ТЕКСТ ДЛЯ ЧТЕНИЯ:
· · ·
Книга: Элджернон, Чарли и я
Назад: Часть четвертая Алхимия письма
Дальше: Глава 16 Снова отвергнут

Глава 15
Трансформации: рассказ – телепостановка – роман

Вскоре после того, как я получил премию Хьюго, «Си-би-эс корпорейшн» купила права на экранизацию «Цветов для Элджернона» с целью трансляции в рамках программы «Стальной час». Сценарий написал Джеймс Яффи, автор романа «Мания». Клифф Робертсон сыграл Чарли.
Через три недели я получил степень магистра Бруклинского университета в области английского языка и американской литературы. Аккурат в день рождения Вашингтона по телевизору показали «Два мира Чарли Гордона». Я смотрел постановку в больнице, где выздоравливала Орея. В палате собрались медсестры – даже дверь заблокировали. Стали аплодировать, когда моя фамилия мелькнула во вступительных титрах. Второй взрыв аплодисментов раздался в финале. Я откупорил бутылку шампанского, наполнил пластиковые стаканчики, предоставленные старшей медсестрой. В мою честь произносили тосты; за мои успехи выпили с неподдельной радостью.
Актерская работа Клиффа Робертсона была великолепна – поэтому восторженные отзывы в утренних газетах меня ничуть не удивили. Вполне предсказуемо постановку номинировали на премию Эмми. Правда, «Два мира Чарли Гордона» все-таки уступили победу «Макбету» с Морисом Эвансом в главной роли.
Через несколько дней после телепремьеры Клифф Робертсон начал переговоры о покупке прав на полноценный художественный фильм. Общаясь с журналистами, он выразился так: «Я всегда был подружкой невесты, а самой невестой – ни разу». Имелись в виду фильмы «Дни вина и роз» и «Король бильярда», где в главных ролях снялись Джек Леммон и Пол Ньюман соответственно.
Через шесть месяцев мы с Робертсоном заключили сделку. Робертсон собирался закрепить телевизионный успех полнометражным фильмом «Чарли» (именно так упростилось название, причем в нем теперь содержался намек на малограмотность главного героя – буква «R» была перевернута задом наперед, получилось «CHAЯLY»).
Далее, чтобы у читателя не сложилось ошибочного представления, будто бы все мои премии и успехи в финансовом смысле эквивалентны выигрышу в лотерею, я приведу табличку своих писательских доходов за 1961 год, за вычетом десяти процентов агентам. Итак, вот сколько я заработал на «Цветах для Элджернона»:
2/10, публикация в «Бест Артиклз энд Сториз» – $4.50
4/24, публикация в «Бест фром Фэнтези энд Сайенс Фикшн» – $22.50
9/8, телеверсия «Робертсон Ассошиэйтс» – $900.00
11/2, перепечатка в «Литерари Кавалькад» – $22.50
ИТОГО: $949.50.
Теперь читатель видит: мне приходилось преподавать в старших классах, чтобы мои жена и маленькая дочка не знали нужды; а писал я по ночам.

 

Помню, возвращался я электричкой из школы Томаса Джефферсона. Ко мне подсел мой коллега.
· · ·
ЦЕЛЬ ЗАДАНИЯ:
Объясните по отрывку о телепостановке и доходах рассказчика, с какой целью он приводит табличку своих писательских заработков за 1961 год. Ответьте одним-двумя предложениями.

ЗАПИСИ:
· · ·
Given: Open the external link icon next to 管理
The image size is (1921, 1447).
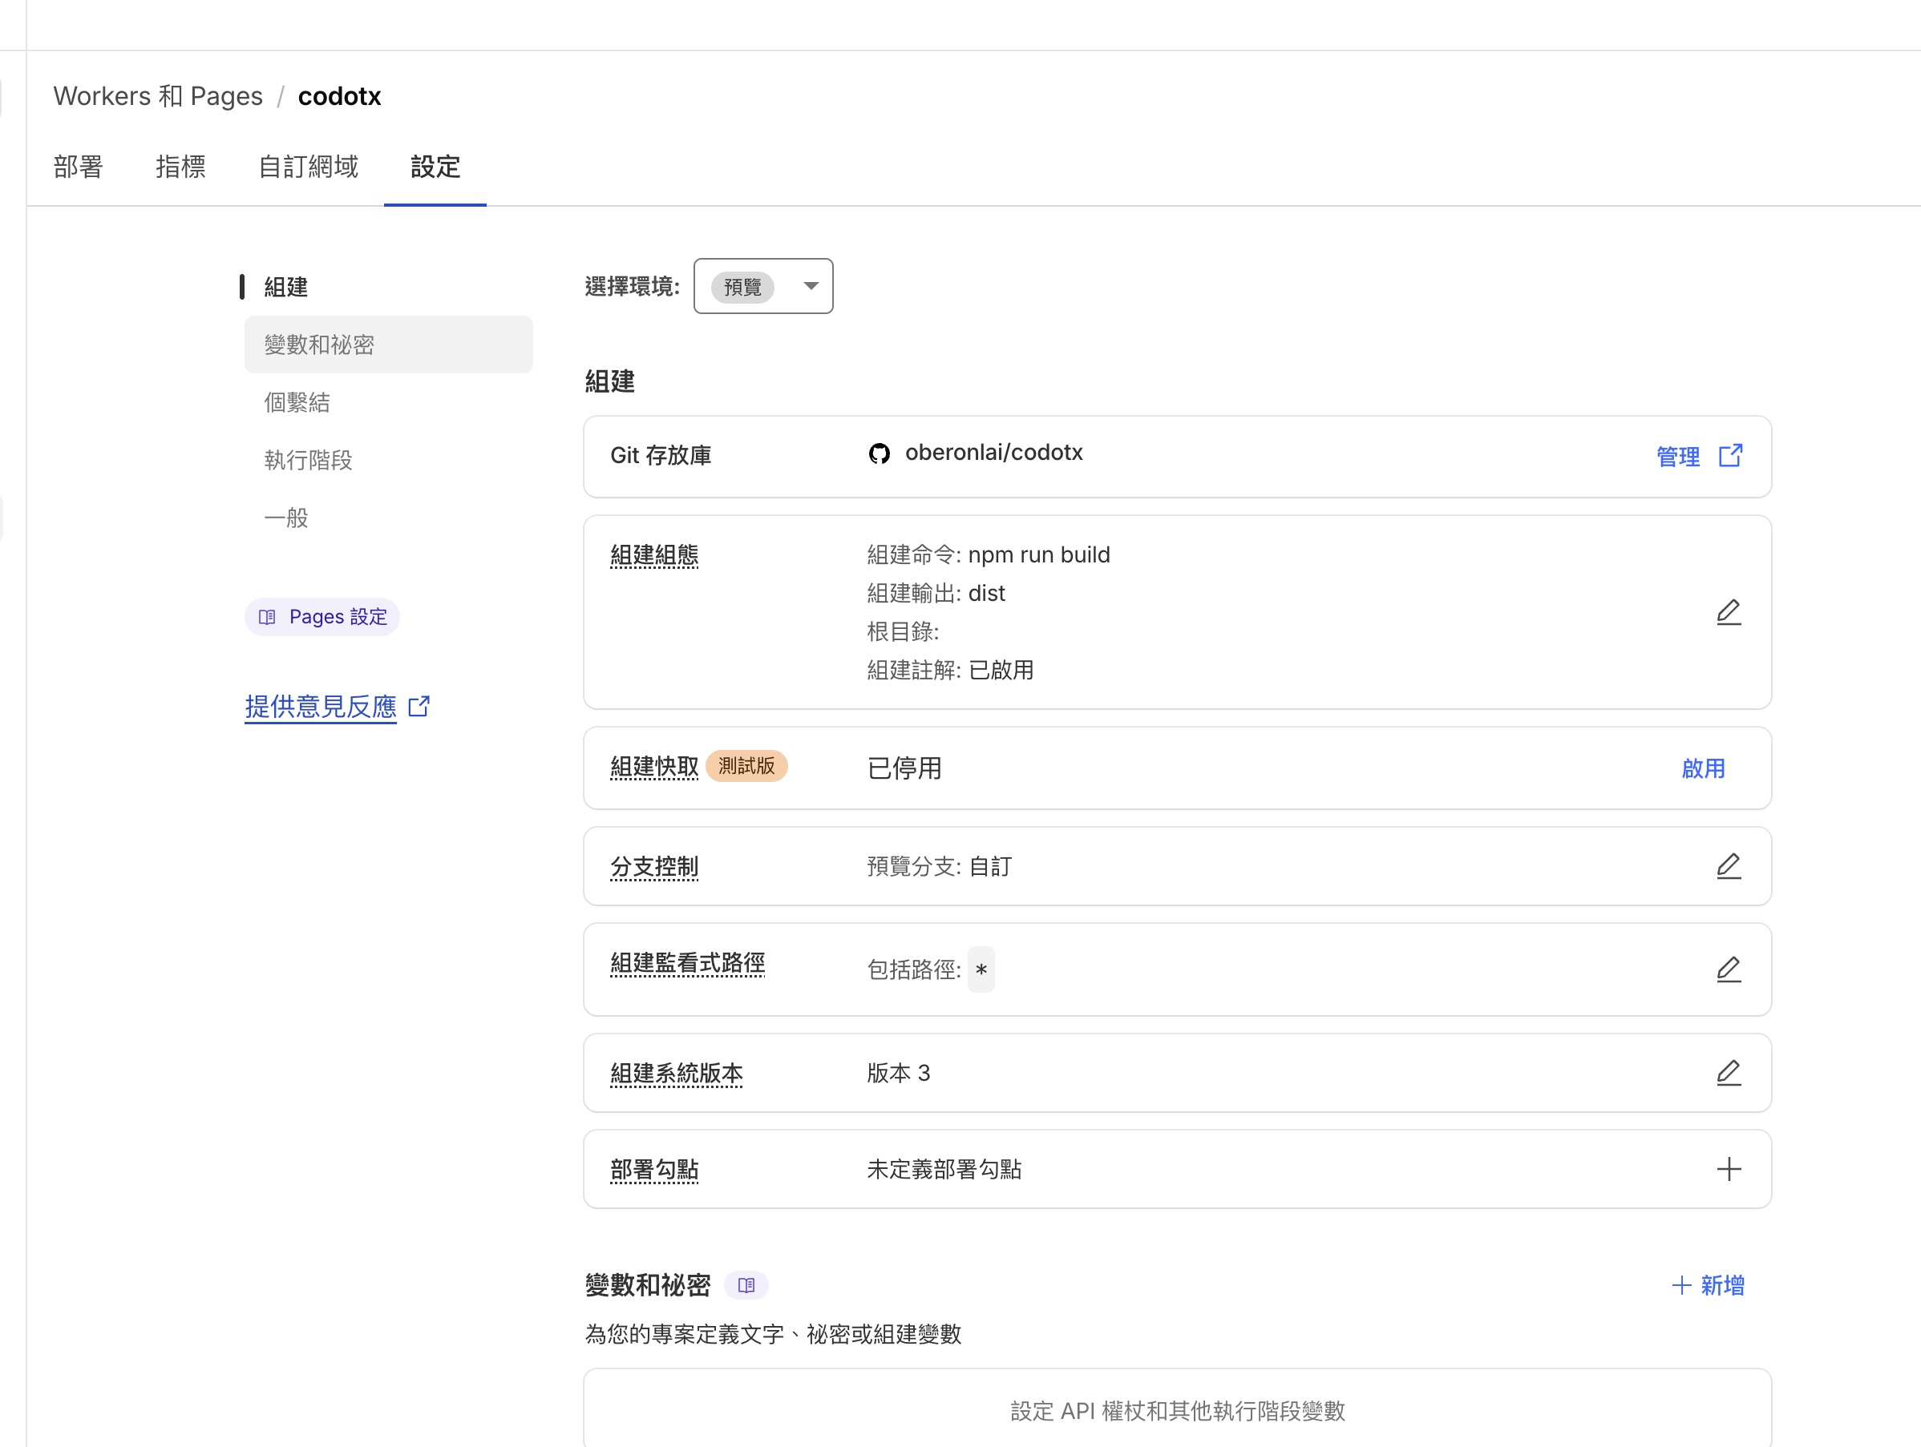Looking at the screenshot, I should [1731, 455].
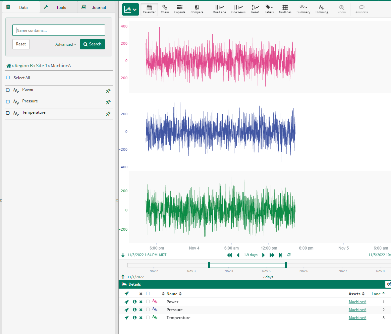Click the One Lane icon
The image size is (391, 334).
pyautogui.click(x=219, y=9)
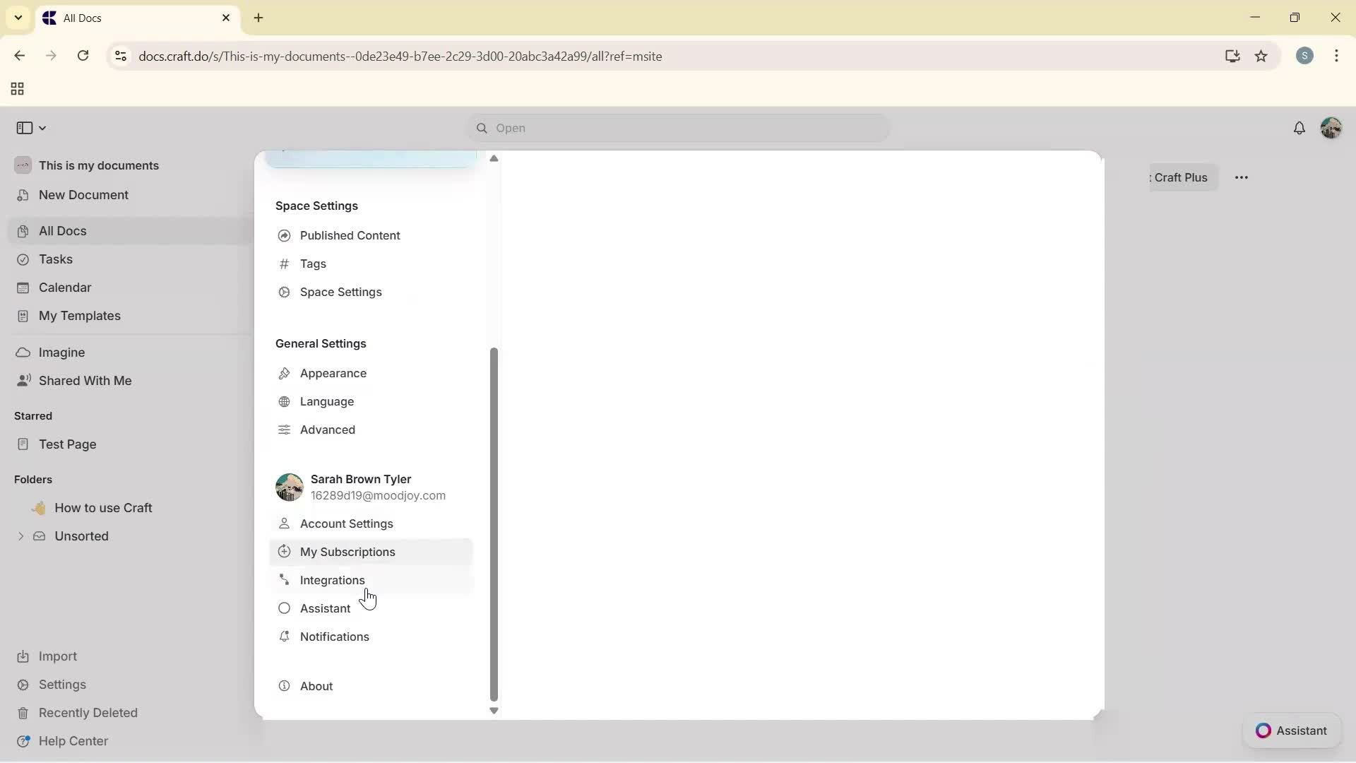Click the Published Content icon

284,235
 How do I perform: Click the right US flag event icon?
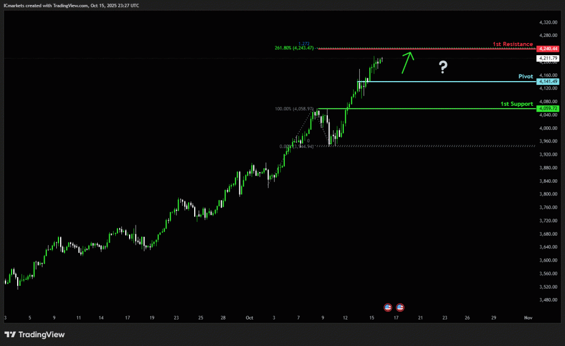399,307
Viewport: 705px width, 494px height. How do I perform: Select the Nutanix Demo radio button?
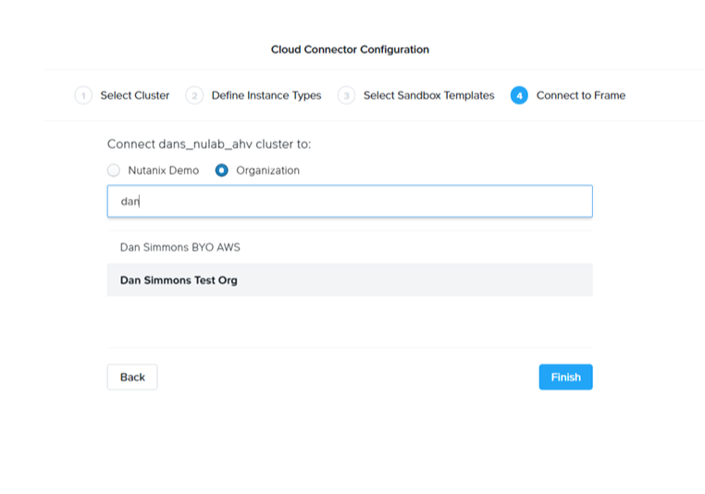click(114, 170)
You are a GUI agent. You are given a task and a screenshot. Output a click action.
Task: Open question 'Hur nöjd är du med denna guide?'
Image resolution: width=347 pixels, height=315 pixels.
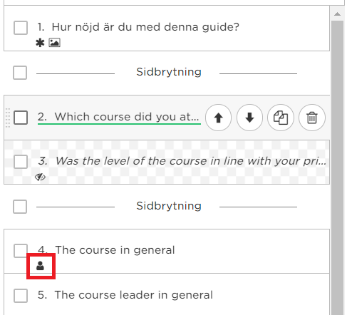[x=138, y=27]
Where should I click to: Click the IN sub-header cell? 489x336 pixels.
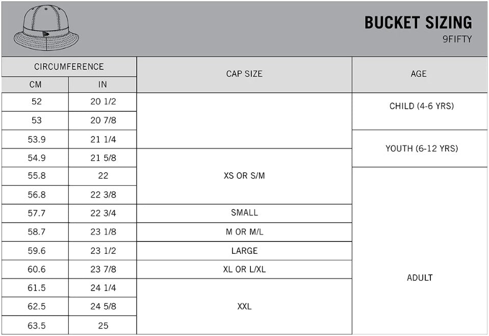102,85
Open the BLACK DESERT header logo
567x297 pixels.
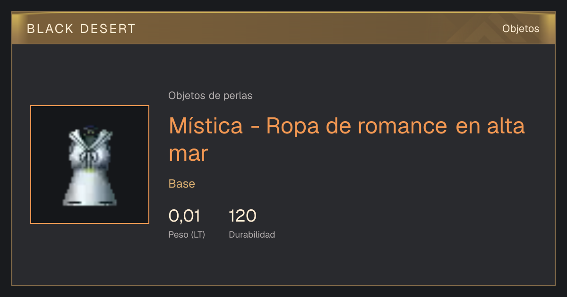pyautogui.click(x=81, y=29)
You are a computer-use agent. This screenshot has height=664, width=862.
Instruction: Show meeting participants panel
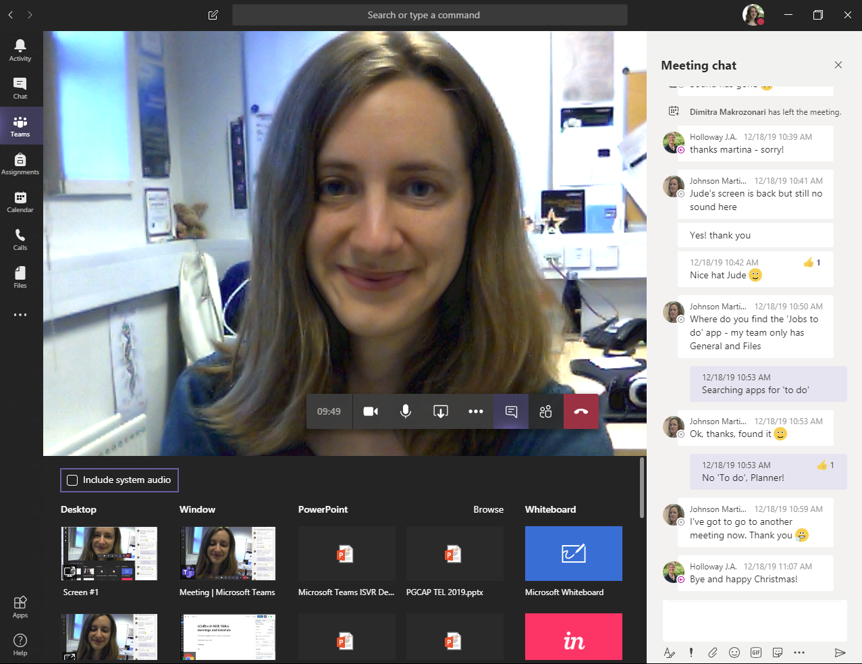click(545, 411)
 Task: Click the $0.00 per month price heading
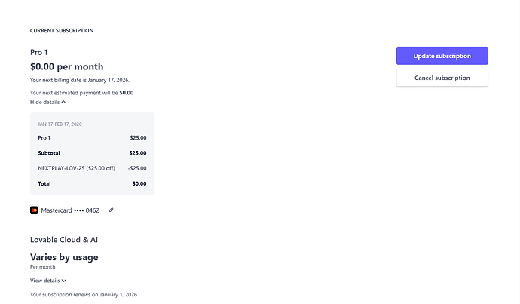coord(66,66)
· · ·
РЕШЕНИЕ ЗАДАЧИ:
Рассказчик приводит эту табличку, чтобы у читателя не сложилось ошибочного представления, будто его премии и успехи в финансовом смысле равны выигрышу в лотерею. За 1961 год «Цветы для Элджернона» принесли ему за вычетом десяти процентов агентам всего $949.50.